▶ TEXTE PROPOSÉ:
+===+

« Obsédée par ses résultats, l’école devrait s’interroger aussi sur ses effets »

L’école est attentive aux résultats. Ce qui se comprend, s’agissant des élèves ou de leurs familles : on va à l’école en visant l’acquisition de savoirs, ou un diplôme. Ce qui se comprend aussi s’agissant des acteurs et responsables d’une activité publique dont il n’est pas choquant qu’elle doive rendre des comptes.

Il y a toutefois, dans le cas français, un grave désordre quant à tout ce que l’école prend pour des résultats, comme quant à ce qu’elle en fait. N’y aurait-il pas urgence à s’interroger sur les effets de l’action de l’école sur la population d’élèves qui lui est confiée, en termes de sentiment de justice, de relation avec autrui, d’harmonie avec le vivant, de démocratie ?

Que signifie aujourd’hui un brevet des collèges ou un baccalauréat ? On ne le sait plus depuis longtemps en termes d’acquisition durable d’une culture citoyenne, et l’institution n’en est pas dérangée. Contrairement à la plupart des examens des pays anglo-saxons, il n’existe pas de référence précise à des attendus, appelés ailleurs « standards », permettant de donner un sens à telle ou telle note. Est exceptionnelle la situation française, où le succès à l’examen est décidé sur un calcul absurde de moyennes entre des disciplines étrangères les unes aux autres, par « compensation ».

+===+

▶ LIGNES FOURNIES:
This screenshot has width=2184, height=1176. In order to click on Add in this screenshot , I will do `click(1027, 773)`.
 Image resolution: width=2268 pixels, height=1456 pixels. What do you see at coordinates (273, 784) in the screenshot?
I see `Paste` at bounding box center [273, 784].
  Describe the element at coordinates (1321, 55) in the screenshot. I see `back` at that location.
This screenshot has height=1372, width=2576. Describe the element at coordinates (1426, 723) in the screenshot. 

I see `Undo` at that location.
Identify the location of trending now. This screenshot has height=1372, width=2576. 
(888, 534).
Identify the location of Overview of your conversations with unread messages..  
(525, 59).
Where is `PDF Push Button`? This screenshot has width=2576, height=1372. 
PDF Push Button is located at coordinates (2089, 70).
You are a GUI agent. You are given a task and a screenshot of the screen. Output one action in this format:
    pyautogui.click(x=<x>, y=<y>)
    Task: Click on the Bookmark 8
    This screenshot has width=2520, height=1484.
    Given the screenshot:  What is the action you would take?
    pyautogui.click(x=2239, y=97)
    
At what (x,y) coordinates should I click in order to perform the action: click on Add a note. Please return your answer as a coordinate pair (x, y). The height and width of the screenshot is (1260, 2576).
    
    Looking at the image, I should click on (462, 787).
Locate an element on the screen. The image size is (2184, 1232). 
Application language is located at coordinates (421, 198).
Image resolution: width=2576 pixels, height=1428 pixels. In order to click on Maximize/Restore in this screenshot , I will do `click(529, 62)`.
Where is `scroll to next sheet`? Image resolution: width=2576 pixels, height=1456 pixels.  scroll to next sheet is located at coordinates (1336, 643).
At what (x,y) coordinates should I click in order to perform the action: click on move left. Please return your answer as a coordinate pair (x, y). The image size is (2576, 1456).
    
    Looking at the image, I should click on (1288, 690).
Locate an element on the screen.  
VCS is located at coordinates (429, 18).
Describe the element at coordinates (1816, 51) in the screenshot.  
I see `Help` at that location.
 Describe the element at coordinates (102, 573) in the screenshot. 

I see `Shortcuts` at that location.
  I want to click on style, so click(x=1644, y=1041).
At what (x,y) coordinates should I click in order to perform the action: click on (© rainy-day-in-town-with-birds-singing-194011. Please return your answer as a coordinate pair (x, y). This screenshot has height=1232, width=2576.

+===+

▶ CONSIGNES:
a) D'après le texte sur l'école et ses résultats, pourquoi l'attention portée aux résultats se comprend-elle chez les élèves et leurs familles ? Répondez en une à trois phrases.
b) Reprenez le texte sur l'école et ses résultats à la suite de sa dernière phrase et poursuivez-le d'un paragraphe.

▶ CORRIGÉS:
a) Elle se comprend parce qu'on va à l'école en visant l'acquisition de savoirs ou l'obtention d'un diplôme.

b)
Plus grave encore : le statut de ces examens est bancal. Le brevet des collèges n’est pas requis pour poursuivre en lycée, et le baccalauréat est de plus en plus contourné par des dispositifs comme Parcoursup. Si on prend par ailleurs les évaluations en cours de scolarité et les jugements qui se fondent sur elles, comme les passages de classe ou les décisions d’orientation, on ne peut que constater les méthodes très disparates d’évaluation entre établissements ou à l’intérieur du même.